REQUIREMENT:
Please print the items from the line containing "Image resolution: width=1600" up to and including the line containing "click(x=342, y=401)", reproducing them character for character.

RECORDS TO PROCESS:
++++++++

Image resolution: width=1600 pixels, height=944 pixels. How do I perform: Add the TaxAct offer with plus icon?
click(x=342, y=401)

++++++++

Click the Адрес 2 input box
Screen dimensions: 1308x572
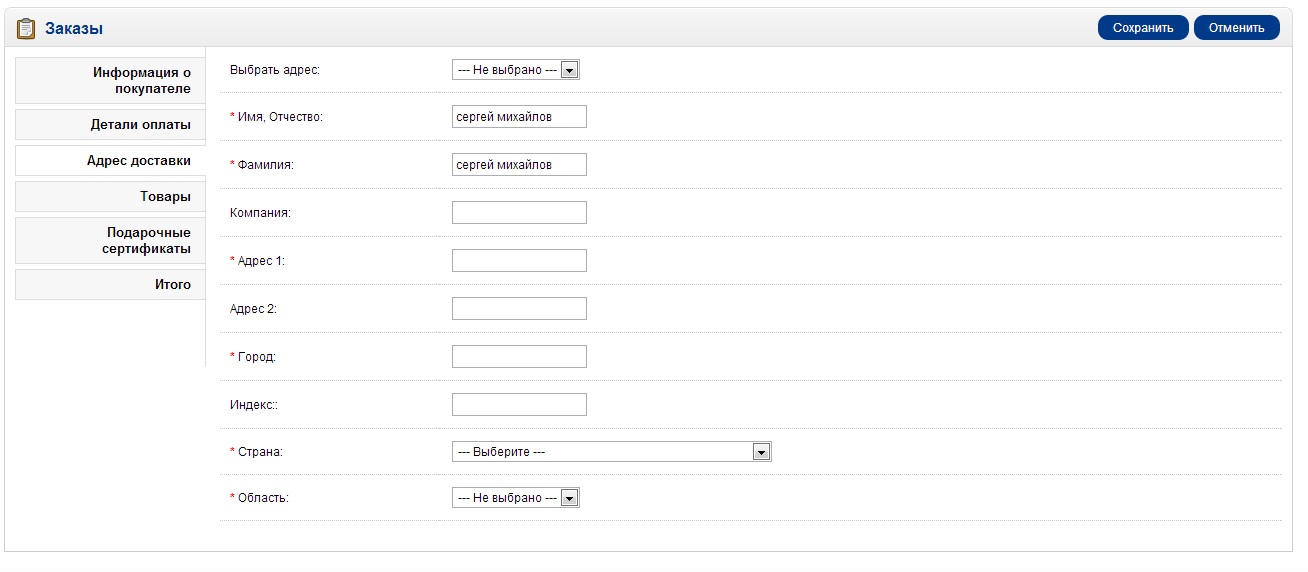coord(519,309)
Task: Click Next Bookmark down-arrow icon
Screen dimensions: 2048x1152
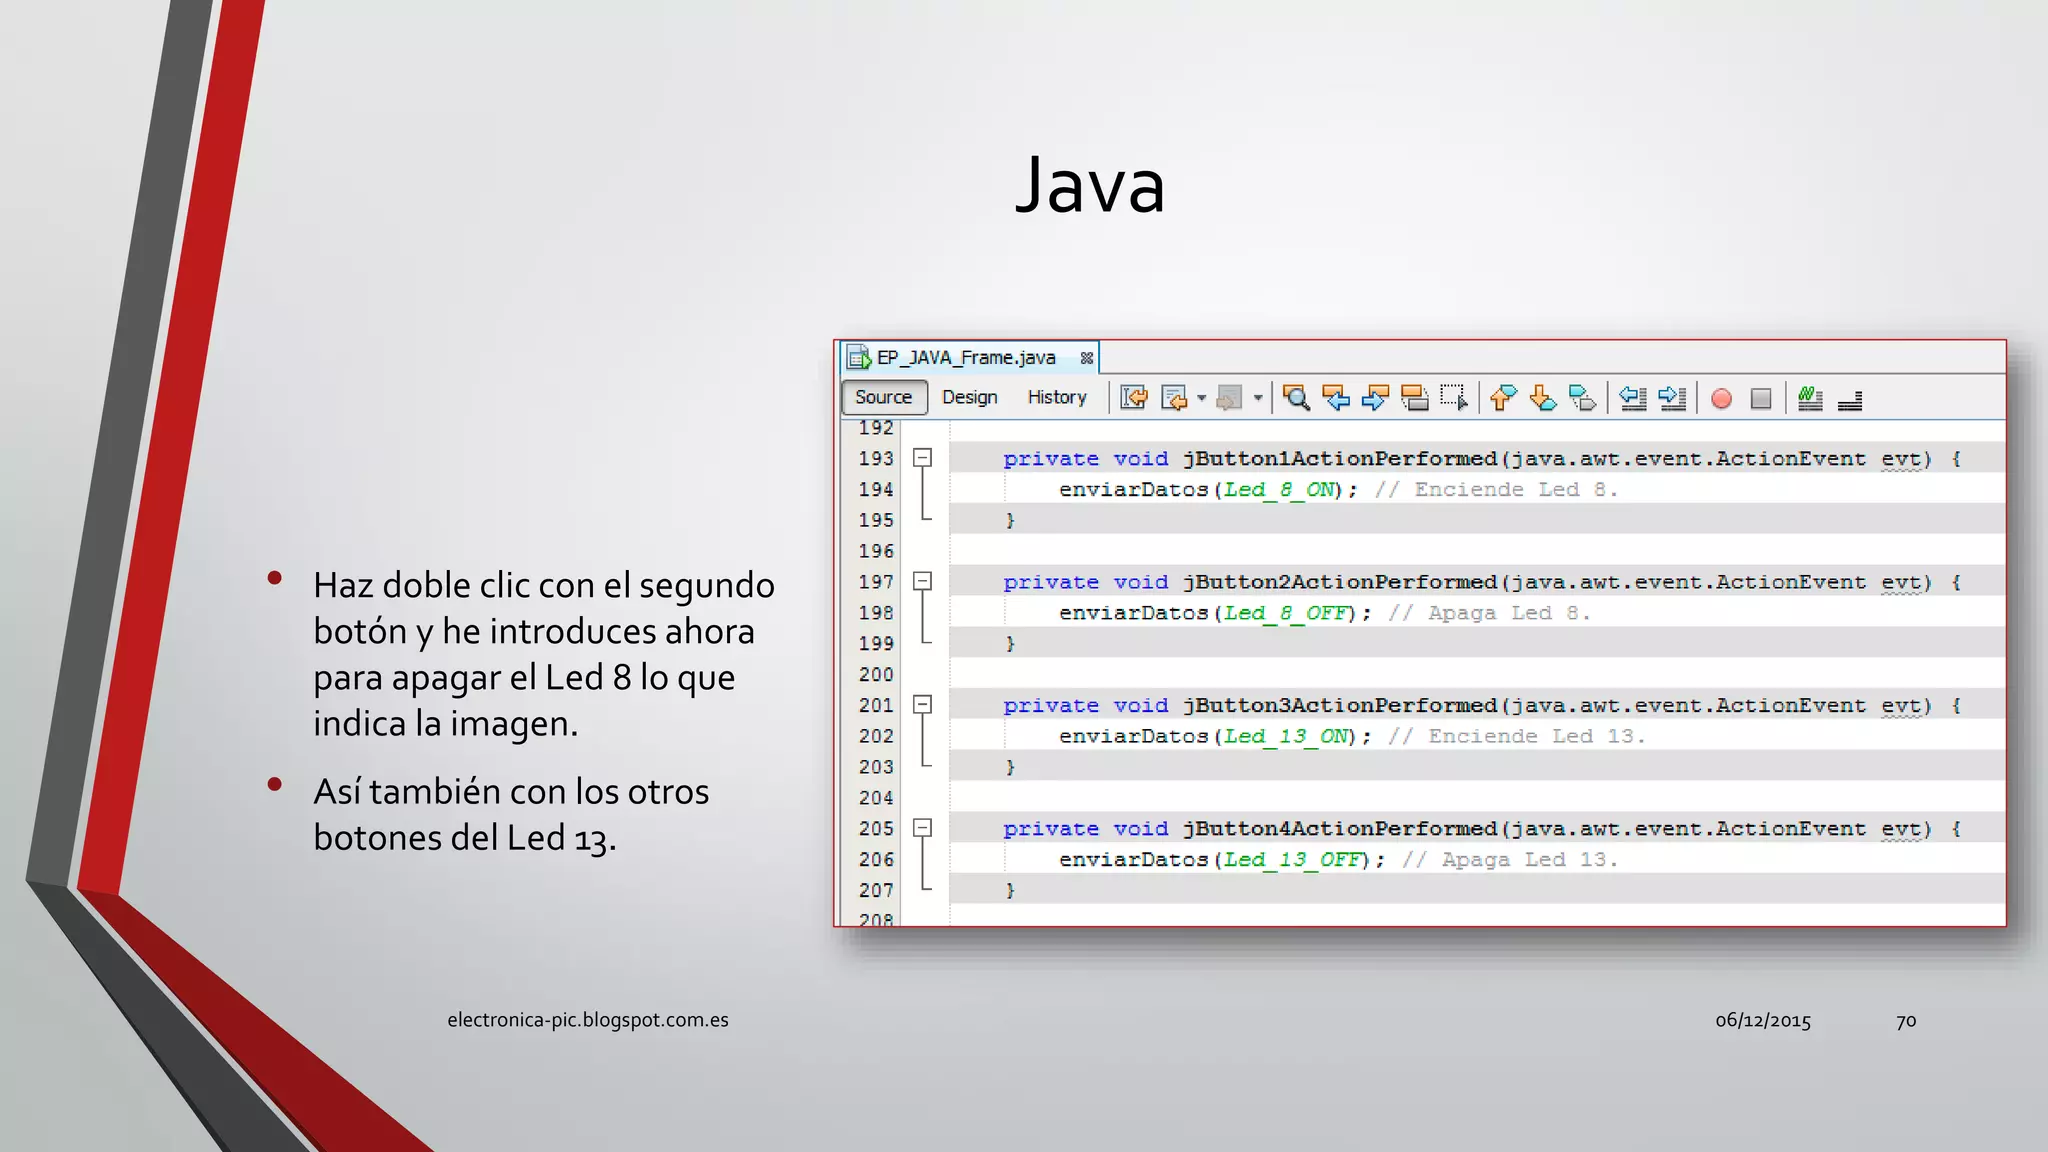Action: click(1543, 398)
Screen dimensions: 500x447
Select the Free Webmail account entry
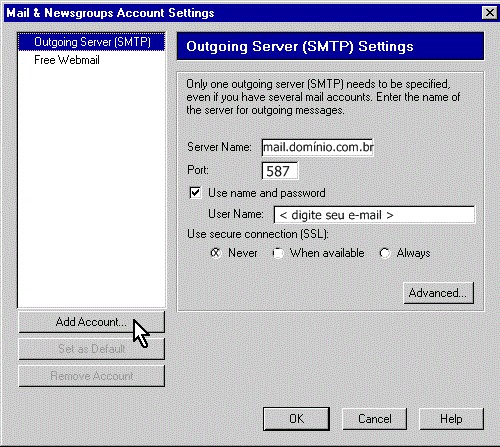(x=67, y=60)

++++++++

EXPECTED ANSWER:
Image resolution: width=1600 pixels, height=944 pixels. How do I perform: Add the TaxAct offer with plus icon?
click(x=342, y=401)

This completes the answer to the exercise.